Please retype, unchanged, each line from the top of the material below through the line where "Click the Seamless" appears.

Supplied records:
-------

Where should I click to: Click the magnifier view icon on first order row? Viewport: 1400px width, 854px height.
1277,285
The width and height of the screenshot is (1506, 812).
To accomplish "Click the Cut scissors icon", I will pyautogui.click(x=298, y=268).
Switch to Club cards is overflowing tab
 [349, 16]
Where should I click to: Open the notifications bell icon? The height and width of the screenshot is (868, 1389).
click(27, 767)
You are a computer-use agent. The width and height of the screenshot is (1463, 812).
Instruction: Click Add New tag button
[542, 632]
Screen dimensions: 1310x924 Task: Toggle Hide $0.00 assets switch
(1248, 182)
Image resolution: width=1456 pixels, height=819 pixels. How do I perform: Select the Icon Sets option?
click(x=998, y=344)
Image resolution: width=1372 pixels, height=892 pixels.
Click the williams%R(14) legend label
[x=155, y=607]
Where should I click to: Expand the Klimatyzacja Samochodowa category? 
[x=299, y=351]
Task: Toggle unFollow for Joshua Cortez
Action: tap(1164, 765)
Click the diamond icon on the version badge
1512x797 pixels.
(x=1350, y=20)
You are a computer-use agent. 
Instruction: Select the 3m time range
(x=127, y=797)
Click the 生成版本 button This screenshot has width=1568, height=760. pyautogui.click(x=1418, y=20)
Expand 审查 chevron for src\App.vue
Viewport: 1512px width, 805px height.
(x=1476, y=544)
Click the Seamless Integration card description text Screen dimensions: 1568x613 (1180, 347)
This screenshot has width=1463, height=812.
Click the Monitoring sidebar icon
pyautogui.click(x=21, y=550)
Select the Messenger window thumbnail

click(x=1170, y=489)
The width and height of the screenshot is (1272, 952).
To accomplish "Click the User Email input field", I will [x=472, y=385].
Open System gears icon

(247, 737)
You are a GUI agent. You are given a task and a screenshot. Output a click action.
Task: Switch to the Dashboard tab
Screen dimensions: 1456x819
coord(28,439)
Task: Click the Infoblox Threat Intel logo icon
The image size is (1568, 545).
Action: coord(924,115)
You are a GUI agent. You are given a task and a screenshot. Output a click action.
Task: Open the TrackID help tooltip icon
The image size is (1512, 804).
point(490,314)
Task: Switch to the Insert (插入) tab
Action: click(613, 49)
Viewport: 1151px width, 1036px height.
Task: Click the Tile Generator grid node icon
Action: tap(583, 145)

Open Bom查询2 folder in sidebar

-------

Written answer:
Where should I click to: Click the magnifier view icon on first order row? Viewport: 1400px width, 854px height.
1277,285
The width and height of the screenshot is (1506, 812).
To accomplish "Click the Cut scissors icon", I will pyautogui.click(x=298, y=268).
Switch to Club cards is overflowing tab
 [349, 16]
Where should I click to: Open the notifications bell icon? The height and width of the screenshot is (868, 1389).
click(27, 767)
You are a computer-use agent. The width and height of the screenshot is (1463, 812).
Instruction: Click Add New tag button
[542, 632]
Screen dimensions: 1310x924 Task: Toggle Hide $0.00 assets switch
(1248, 182)
Image resolution: width=1456 pixels, height=819 pixels. How do I perform: Select the Icon Sets option?
click(x=998, y=344)
Image resolution: width=1372 pixels, height=892 pixels.
Click the williams%R(14) legend label
[x=155, y=607]
Where should I click to: Expand the Klimatyzacja Samochodowa category? 
[x=299, y=351]
Task: Toggle unFollow for Joshua Cortez
Action: tap(1164, 765)
Click the diamond icon on the version badge
1512x797 pixels.
(x=1350, y=20)
You are a computer-use agent. 
Instruction: Select the 3m time range
(x=127, y=797)
Click the 生成版本 button This screenshot has width=1568, height=760. pyautogui.click(x=1418, y=20)
Expand 审查 chevron for src\App.vue
Viewport: 1512px width, 805px height.
(x=1476, y=544)
Click the Seamless Integration card description text Screen dimensions: 1568x613 (1180, 347)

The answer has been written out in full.